This April 15 is the 94th year that Americans have had to file an income tax.  For most Americans, the day is a non-event.  The federal and state governments have already collected the taxes due by withholding from each paycheck over the course of the calendar year.  Most Americans never saw the money and have no real idea that they earned it.

Some Americans have their incomes over-withheld as a form of forced savings.  They look forward to tax time as it means they will receive a refund check from the government that they can use for a summer vacation, a big screen TV, a new appliance, or a down payment on a new car.

Few Americans realize that over the last 94 years they have been enserfed and have no more rights to their own labor than medieval serfs or 19th century slaves.

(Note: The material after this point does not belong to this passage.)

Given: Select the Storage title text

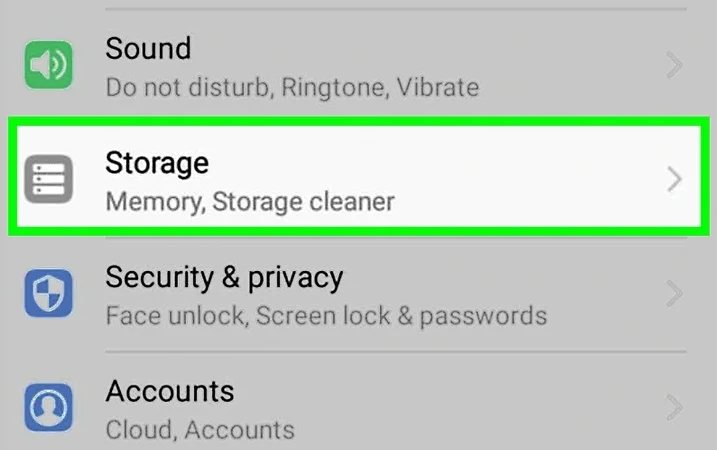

The 16th Amendment to the Constitution was ratified because the income tax was only for the rich.  Some states ratified the amendment because no one in the state had an income high enough to be subject to the tax.

According to the US Department of the Treasury’s history of the income tax, less than one percent of the US population was subject to the income tax.  A progressive structure was applied to this less than one percent of rich Americans, with rates ranging from 1 percent to 7 percent on incomes over $500,000, a great sum of money in those days.

In the first year of the income tax, the world’s richest person, John D. Rockefeller, paid $2 million in income tax, almost 3 percent of the total income tax collected.

People were happy.  They had finally gotten the rich.

And themselves as well.  Exemptions were reduced and tax rates were raised in rapid succession in 1916, 1917, and 1918.  Within five years the tax rates ranged from 6 percent to 77 percent, and people whose incomes were initially exempt now paid taxes at more than double the initial top rate that had applied to John D. Rockefeller.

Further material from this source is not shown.